South and Southeast Asia are home to the most threatened mammals, from monkeys to rare rats. And many mammals in the species-rich tropical Andes Mountains of South America, Africa's Cameroonian highlands and Albertine Rift as well as the northern Atlantic and Pacific Oceans are also in trouble. Deforestation, along with hunting or gathering food are the prime causes of the rapid declines in land mammals, such as elephants in Asia; most endangered marine mammals, like the vaquita in Mexico's Gulf of California, are killed by fishing nets, ship strikes or pollution.

"Overall conservation status of mammals will likely deteriorate further unless appropriate conservation actions are put in place," the researchers warn in the report.

But the news isn't all grim: Some mammals, such as the black-footed ferret of western North America and the Hainan black-crested gibbon (found only on China's Hainan Island), have been able to rebound as the result of conservation efforts. "These are the kinds of success stories that we need to clasp onto and find out what worked," Schipper says. "Usually, it takes a lot of money."

But he cautions that any conservation success is likely temporary unless the root problems of, for example, deforestation are addressed. In the case of the Hainan gibbon, for instance, "there's not enough room for that species to go back to having a thousand individuals unless we stop deforestation and hunting," Schipper says.
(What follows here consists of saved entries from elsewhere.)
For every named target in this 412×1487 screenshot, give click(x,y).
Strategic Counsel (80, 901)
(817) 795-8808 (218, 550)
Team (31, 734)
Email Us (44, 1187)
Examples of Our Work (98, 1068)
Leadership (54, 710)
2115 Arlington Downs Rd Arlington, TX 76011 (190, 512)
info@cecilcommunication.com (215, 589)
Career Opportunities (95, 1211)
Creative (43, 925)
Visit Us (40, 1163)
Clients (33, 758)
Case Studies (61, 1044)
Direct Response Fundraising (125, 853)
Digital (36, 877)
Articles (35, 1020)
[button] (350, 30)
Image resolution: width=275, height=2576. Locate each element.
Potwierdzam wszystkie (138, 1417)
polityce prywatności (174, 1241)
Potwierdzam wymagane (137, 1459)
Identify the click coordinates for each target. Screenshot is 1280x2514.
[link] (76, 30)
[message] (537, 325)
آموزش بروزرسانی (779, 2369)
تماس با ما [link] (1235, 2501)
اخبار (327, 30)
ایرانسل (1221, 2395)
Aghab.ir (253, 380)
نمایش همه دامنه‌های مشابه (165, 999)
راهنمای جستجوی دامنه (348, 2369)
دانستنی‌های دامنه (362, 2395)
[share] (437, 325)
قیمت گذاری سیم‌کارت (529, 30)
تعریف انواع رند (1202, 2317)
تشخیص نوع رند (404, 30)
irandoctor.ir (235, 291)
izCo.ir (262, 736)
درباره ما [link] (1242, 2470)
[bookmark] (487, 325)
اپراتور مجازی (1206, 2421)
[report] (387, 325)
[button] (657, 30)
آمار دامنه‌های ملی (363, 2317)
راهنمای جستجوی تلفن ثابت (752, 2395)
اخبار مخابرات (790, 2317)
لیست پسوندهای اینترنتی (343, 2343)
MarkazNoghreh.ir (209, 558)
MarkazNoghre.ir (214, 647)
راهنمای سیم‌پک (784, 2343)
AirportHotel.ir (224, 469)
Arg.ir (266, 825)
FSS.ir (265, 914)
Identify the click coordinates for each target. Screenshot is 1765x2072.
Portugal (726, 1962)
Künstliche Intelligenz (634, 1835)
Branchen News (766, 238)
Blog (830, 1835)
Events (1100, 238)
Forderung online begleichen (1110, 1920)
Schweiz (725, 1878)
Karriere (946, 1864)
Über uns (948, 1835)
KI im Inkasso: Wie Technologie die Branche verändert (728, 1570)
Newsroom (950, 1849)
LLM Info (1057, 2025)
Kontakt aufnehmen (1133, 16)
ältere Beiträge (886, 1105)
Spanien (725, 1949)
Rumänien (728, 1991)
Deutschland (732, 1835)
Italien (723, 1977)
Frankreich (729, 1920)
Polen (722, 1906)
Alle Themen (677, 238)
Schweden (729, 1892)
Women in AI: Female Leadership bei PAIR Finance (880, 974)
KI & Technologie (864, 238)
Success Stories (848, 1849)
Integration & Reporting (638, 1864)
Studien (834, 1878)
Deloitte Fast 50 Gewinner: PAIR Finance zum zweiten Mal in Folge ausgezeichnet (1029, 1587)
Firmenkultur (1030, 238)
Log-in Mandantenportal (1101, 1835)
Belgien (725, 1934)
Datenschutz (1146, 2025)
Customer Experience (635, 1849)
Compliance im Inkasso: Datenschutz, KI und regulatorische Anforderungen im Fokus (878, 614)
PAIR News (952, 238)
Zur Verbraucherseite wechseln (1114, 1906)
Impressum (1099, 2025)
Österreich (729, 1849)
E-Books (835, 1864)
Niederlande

There's also the clash between saving animals and curing other environmental ills such as global warming. Vast tracts of tropical rainforest have been replaced by palm oil plantations for food and biofuels, satellite imagery reveals.

But addressing climate change could also help lessen this extinction crisis as well; the loss of sea ice as a result of a warming world threatens to make life impossible for those mammals such as the polar bear and harp seal that rely on it to survive.

The "general trend is that many more mammal species are rapidly declining than we had suspected," Schipper says. "Fifty percent of species are declining and 5 percent of species are in an upward recovery—that's just not enough."